Steve Sxwithultxw picked up hitchBot three days ago, in Victoria, his hometown and its final destination city. He speaks to the fact that hitchBot has arrived safe and sound, never vandalized or kidnapped.

“It is quite surprising in today’s day and age. You know, there are still hitchhikers out there, but would a robot be able to trust humans on an isolated highway in the middle of Canada? That was a real question that needed to be answered. It’s a social experiment that these professors have put together in launching hitchBot. I think we’ve clearly found that this country, Canada, has embraced this little bucket of electronics and bolts, you know, with some minor damage, but has made it across the country safely.”

Steve says that hitchBot was huge news in Canada, so when people saw the robot on the side of a road, many knew to pick it up.
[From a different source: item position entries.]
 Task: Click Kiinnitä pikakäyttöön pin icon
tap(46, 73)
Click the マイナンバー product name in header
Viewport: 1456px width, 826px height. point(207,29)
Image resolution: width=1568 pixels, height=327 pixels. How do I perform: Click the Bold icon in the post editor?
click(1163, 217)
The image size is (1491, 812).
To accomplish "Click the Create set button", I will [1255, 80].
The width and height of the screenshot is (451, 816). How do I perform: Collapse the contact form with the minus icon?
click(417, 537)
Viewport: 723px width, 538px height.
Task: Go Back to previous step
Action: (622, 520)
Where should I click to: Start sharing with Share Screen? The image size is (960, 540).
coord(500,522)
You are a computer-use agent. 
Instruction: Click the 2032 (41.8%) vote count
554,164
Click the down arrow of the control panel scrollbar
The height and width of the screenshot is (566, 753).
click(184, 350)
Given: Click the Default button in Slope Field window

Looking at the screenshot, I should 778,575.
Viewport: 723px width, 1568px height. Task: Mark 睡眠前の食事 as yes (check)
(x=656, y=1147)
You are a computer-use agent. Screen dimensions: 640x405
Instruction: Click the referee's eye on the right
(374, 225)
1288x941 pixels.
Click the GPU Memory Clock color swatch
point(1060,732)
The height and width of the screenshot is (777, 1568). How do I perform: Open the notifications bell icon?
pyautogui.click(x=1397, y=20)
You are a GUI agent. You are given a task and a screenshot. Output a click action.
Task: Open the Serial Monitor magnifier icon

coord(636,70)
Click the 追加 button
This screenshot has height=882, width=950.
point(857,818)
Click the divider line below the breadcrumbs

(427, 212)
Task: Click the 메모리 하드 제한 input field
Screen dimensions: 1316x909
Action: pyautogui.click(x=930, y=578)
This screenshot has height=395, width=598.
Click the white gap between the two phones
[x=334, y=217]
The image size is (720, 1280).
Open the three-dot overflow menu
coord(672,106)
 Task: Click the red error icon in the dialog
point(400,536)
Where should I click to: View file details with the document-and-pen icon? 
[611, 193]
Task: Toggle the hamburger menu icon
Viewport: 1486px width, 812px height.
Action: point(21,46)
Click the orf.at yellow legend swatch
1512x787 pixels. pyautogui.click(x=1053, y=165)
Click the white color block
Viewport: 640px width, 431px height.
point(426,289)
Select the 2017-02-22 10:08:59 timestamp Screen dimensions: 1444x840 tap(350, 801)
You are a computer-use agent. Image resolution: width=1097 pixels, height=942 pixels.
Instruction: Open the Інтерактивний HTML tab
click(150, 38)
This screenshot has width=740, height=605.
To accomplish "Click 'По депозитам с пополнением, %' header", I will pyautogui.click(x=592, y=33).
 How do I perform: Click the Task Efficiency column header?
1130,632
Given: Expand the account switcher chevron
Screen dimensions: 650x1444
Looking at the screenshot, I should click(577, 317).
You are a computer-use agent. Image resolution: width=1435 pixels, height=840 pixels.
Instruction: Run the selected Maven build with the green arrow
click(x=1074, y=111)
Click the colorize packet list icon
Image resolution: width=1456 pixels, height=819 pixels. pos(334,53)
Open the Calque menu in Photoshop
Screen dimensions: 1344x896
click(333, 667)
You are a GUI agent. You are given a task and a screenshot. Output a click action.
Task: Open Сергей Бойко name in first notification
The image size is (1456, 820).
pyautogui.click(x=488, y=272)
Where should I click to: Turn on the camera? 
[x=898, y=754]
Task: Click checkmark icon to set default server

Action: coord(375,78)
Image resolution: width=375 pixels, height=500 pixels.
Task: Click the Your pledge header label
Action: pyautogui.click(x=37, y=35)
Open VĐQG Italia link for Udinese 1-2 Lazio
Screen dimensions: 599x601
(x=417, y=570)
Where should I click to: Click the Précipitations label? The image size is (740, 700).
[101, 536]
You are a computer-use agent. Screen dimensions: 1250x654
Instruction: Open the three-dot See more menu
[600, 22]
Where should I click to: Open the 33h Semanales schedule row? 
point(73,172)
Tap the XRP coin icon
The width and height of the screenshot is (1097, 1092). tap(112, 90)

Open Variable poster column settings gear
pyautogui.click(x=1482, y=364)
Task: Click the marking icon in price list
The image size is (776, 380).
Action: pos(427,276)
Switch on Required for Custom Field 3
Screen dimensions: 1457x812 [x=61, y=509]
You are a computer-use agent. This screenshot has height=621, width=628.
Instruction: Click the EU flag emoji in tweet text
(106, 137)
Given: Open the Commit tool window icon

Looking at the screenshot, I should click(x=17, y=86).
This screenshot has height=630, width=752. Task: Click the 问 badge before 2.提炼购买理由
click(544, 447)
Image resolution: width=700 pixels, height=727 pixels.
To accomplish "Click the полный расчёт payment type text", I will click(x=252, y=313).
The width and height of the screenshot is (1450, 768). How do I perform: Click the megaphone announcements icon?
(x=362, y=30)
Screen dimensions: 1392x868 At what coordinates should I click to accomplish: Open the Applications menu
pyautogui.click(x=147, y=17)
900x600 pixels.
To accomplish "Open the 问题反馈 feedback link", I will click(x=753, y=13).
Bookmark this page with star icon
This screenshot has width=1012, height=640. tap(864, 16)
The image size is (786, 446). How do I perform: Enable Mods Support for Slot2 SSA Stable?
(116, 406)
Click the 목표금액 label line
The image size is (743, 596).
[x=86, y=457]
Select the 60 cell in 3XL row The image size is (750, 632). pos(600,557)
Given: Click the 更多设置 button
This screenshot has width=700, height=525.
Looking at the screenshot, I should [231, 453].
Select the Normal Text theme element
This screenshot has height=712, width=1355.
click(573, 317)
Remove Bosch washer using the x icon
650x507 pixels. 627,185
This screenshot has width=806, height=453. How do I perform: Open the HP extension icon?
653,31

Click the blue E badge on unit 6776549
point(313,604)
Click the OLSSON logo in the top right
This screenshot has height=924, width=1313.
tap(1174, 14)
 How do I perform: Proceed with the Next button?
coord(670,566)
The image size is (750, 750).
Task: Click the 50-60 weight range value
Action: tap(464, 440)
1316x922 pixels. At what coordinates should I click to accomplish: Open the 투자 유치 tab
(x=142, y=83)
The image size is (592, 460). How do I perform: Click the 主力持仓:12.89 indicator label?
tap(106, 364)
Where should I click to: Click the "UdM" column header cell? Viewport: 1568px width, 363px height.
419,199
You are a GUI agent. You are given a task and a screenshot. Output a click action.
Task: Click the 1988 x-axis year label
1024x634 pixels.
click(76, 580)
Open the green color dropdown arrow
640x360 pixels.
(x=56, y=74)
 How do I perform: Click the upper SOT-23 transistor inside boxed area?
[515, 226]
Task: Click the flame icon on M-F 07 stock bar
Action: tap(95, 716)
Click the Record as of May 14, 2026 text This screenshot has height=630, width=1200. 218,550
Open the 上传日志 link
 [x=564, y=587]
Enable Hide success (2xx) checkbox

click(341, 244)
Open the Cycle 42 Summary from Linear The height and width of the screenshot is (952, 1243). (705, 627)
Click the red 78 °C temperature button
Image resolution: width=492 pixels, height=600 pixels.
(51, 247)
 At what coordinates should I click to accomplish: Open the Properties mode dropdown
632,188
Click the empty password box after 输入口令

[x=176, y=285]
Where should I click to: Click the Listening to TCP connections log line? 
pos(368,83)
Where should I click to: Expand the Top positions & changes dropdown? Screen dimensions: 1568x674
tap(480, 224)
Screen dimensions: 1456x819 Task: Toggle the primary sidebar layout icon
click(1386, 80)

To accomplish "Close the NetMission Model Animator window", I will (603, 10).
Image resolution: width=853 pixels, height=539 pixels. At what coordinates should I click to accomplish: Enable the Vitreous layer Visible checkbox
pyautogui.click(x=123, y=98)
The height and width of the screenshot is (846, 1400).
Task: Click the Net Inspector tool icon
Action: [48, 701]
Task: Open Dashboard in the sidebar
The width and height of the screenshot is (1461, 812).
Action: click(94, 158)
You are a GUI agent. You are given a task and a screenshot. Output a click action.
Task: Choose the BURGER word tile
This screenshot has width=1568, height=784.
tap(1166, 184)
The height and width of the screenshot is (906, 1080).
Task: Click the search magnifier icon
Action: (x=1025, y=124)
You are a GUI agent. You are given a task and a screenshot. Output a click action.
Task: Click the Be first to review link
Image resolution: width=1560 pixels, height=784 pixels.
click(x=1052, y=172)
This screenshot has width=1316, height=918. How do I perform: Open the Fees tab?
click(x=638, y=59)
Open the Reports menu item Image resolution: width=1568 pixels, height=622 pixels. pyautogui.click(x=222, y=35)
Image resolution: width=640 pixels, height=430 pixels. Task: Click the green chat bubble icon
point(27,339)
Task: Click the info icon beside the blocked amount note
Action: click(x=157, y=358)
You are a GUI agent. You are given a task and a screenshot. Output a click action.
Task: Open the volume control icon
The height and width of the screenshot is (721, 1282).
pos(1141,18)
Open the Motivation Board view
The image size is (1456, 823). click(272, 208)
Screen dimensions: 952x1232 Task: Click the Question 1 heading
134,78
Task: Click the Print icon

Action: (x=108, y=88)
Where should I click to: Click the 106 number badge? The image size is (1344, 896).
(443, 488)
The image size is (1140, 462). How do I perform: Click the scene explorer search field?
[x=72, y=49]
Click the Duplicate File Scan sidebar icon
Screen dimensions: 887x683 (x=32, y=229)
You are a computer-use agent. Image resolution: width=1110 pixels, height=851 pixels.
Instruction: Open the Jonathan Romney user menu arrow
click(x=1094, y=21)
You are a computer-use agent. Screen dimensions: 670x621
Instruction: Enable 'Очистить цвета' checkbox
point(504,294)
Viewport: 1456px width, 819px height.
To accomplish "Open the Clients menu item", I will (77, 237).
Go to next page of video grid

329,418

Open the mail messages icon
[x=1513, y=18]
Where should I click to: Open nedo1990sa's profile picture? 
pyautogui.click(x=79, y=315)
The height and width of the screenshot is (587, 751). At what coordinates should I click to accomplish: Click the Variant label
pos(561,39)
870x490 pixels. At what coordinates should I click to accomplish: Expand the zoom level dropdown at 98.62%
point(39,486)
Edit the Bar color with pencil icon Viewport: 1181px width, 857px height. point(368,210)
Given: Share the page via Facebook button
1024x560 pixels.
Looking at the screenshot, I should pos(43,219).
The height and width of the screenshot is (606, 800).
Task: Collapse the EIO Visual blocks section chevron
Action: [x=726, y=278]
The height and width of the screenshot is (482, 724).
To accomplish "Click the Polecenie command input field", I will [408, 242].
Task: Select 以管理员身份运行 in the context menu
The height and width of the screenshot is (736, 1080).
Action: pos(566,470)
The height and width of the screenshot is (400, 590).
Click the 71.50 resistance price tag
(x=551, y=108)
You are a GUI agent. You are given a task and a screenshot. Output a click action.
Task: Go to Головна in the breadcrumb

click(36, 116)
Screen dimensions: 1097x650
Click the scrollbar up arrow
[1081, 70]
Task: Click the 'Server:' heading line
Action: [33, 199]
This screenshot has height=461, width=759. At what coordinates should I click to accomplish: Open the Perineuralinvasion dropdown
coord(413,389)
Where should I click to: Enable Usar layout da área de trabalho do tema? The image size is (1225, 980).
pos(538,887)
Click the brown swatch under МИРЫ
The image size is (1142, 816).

“Somebody would be curious, stop and pick her up. She would say, ‘Hi, I’m hitchBot, I’m going to Victoria. Would you like to give me a ride?’ Usually they would say, ‘Sure.’ She hops in, plug her into the cigarette lighter and they drive along. Let’s say they are going to a town in Saskatchewan. They would drop her on the highway because they had to turn off and they would just leave her on the highway.”

Just like some human hitchhikers, hitchBot was good road company.

“She asked me what I think about the creation of the universe. She asked me if I believe in God. I have a friend who was with me last night, we were doing a pub crawl with her, and he was single. She asked him if he was cheating on her. She had some very random stuff that’s come out of her. She’s able to talk about that she’s going to Victoria. She’s explaining who (her creators) are by name. So she’s very intelligent. She’ll say, ‘Would you like to start a conversation?’ And you’re like, ‘What do you want to talk about?’ She’ll bring up a subject and we’ll start blibber-blabbering.”

Steve showed hitchBot a warm welcome, taking her to meet local First Nation dignitaries, out for high tea at the Empress Hotel, and introduced her to his children.

“My daughter, she’s been having these conversations with her, just really tender moment type conversations with a robot. It was really intriguing to watch and listen to. It was kind of heartfelt. She was talking about how she’s just a little girl. ‘I’m only five and you’re not human.’ Talking about her favorite color, her favorite movie, how she was feeling. My daughter was just having a normal conversation like she was talking to another adult. It was pretty cool.”

Cool, but also a bit creepy to think that kids would easily adjust to a society that included talking robots. hitchBot’s creators are currently en route to Victoria to pick her up after a long summer of adventures.

Steve took hitchBot on a quick trip to Seattle on Tuesday. They cruised in on the Clipper, stayed for about an hour greeting locals, and then grabbed the very next boat back to Victoria.